TLDR
- XRP jumped more than 4% in the latest session, hovering between $1.39 and $1.42 amid elevated trading activity
- Critical overhead resistance positioned at $1.40, with market observers targeting $1.50 and $1.60 for potential breakouts
- Aggregate XRP spot ETF capital inflows have exceeded $1.2 billion, with zero outflow activity recorded this week
- Reduced geopolitical tensions between the US and Iran contributed to improved cryptocurrency market sentiment
- Chart patterns signal neutral-to-mixed momentum; the token continues trading beneath significant moving average lines
As the trading week beginning March 1, 2026 unfolds, XRP is changing hands in the $1.39–$1.42 range following a single-day advance exceeding 4%. Trading volume jumped more than 68%, indicating genuine buyer participation instead of thin-market price swings.

The digital asset has maintained its position above the $1.40 mark, which has become a crucial pivot threshold.
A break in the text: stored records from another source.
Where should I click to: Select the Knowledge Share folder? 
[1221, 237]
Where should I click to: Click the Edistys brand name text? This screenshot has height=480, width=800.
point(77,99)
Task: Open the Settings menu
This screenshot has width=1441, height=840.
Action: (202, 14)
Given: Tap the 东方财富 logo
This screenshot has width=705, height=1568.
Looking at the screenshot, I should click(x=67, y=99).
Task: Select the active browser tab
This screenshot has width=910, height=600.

Each time the price has retreated toward this area, demand has materialized, yet upward momentum has struggled to achieve meaningful continuation.
Market strategists are monitoring $1.50 as the immediate resistance barrier. A confirmed break above that threshold would shift attention toward $1.60. More aggressive upside action could potentially challenge the $1.85 zone.
Regarding downside risks, a breach beneath $1.35 could expose the $1.25 level. Further weakness might test $1.30, which has historically provided support during previous corrections.
Technical Picture
The Relative Strength Index is hovering around 45–50, indicating balanced momentum conditions. The MACD histogram is beginning to turn positive with fresh green bars appearing, though the crossover signal remains preliminary.
On-balance volume has stabilized after recent declines, implying that aggressive distribution has subsided. Price compression has occurred, and the market appears to be consolidating before determining its next directional thrust.
XRP continues to trade beneath its 20-day moving average ($1.41), 50-day moving average ($1.66), and 200-day moving average ($2.27), indicating that bearish pressure persists across multiple temporal frameworks.
ETF Inflows and Fundamentals
XRP spot exchange-traded funds registered zero redemptions during the past week. Net capital additions totaled approximately $2.21 million, pushing aggregate XRP holdings within these investment vehicles to roughly $983 million as of February 27. Cumulative ETF investment has now surpassed the $1.2 billion threshold.
Observers have also noted migration of XRP tokens away from centralized exchanges into private custody solutions, which some market participants interpret as evidence of strengthening holder confidence and longer investment horizons.
Ripple’s institutional treasury operations handle approximately $13 trillion in annual transaction volume, and XRP maintains its position as a candidate settlement bridge for international payment flows.
Ripple’s Chief Technology Officer David Schwartz publicly reaffirmed this week that Ripple possesses no capacity to freeze or restrict transactions occurring on the XRP Ledger, emphasizing the protocol’s decentralized architecture.
Spot Bitcoin ETFs captured approximately $254 million in net additions during the equivalent timeframe. Spot Ethereum investment products attracted roughly $6.57 million, extending their positive flow streak to three consecutive trading days.
The aggregate cryptocurrency market capitalization expanded 2.82% during the session, as Bitcoin reclaimed footing above the $63,000 support zone.
XRP registered $2.21 million in net ETF contributions this week, with the price stabilizing near $1.40 as technical analysts monitor potential advancement toward $1.50 or beyond.